Crampton has since moved on from sample collage, describing it as “a mere portion” of her “concrescence.” When we speak via Skype, she describes moving from sample-based work to writing her own music as the “natural flow” of her musical evolution. “My interest has always been in narrative, especially with music. When you sample other people’s work it complicates the narrative that much more,” she explains. “If I take this flute from another song, it’s already storied and has this historicity to it.”

“There’s something about the corporeality of working with the original material — it’s like this new creature is actually created,” she says. “It’s different from generating from samples. With sampling, you’re so much more aware of the embeddedness of it.” That embeddedness, the “enmeshment” of using recognizable samples, became limiting. “It’s not a dishonesty to my experience, but it could narrow it more. There’s this narrowing in when you become more aware of yourself as an artist, and the outcome becomes more intensely original and more focused.” Crampton eventually realized that she could reference the musical genres in her background the same way she sampled music. “Music inscribes itself into you, and you carry it as you migrate, and it molds on to the other ones,” like cuneiform symbols layered to create new shapes.

The referencing of sampling also exposed her work in a way that she found very frustrating. Until recently, she didn’t have a press agent to help shape the dialogue around her music. “If you don’t put out a statement, people put their narratives into it. Especially with me, coming from a South American, Central American, indigenous background, those narratives tend to get lost. Not necessarily because of racism, but because of Euro-centrism and an American experience where those narratives aren’t really given light.”

In that vein, she has also struggled with the politics of appropriation that sampling touches upon. “The way we look at appropriation has changed so much, even in the last two years. To not acknowledge that would be ignorant — it would be lying to myself. Finding the political nature of what I was doing helped push that forward. Having my own voice on all grounds is important.”

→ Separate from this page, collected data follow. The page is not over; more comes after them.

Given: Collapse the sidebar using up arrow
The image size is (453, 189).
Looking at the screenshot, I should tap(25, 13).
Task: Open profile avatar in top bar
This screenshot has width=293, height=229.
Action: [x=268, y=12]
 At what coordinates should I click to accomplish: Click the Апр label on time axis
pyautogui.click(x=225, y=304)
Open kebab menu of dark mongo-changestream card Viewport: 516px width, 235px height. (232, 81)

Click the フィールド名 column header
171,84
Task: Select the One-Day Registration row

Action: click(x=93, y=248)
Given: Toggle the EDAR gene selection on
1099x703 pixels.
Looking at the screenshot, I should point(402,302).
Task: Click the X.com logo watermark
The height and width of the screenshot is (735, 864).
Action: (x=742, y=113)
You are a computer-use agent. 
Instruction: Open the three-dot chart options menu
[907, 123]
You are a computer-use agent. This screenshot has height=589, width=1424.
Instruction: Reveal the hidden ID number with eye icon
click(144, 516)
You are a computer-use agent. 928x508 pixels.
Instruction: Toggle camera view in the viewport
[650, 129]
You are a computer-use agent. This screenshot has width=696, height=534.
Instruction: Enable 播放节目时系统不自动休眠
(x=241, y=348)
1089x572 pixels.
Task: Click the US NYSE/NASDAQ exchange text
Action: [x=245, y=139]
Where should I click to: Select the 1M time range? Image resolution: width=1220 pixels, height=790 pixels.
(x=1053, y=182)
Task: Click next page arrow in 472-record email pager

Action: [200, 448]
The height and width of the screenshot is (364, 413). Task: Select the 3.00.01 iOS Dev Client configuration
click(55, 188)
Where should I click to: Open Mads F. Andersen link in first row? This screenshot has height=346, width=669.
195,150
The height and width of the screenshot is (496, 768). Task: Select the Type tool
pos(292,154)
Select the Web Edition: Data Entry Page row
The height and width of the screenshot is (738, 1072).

Her latest work seems to come most clearly from a personal voice. A single released earlier this year (‘Moth / Lake’) and first official album, American Drift (out August 7 via Blueberry Records) are both part of her Shenandoah series, an ongoing conceptual work that explores the history of her Virginia home and the idea of brownness as geology rather than just culture. Released under her own name, the music strips away the samples of her E+E catalog to reveal MIDI orchestras and spoken word “transevangelistic prayers” that are just as emotionally captivating and rich with meaning as before, if not more so.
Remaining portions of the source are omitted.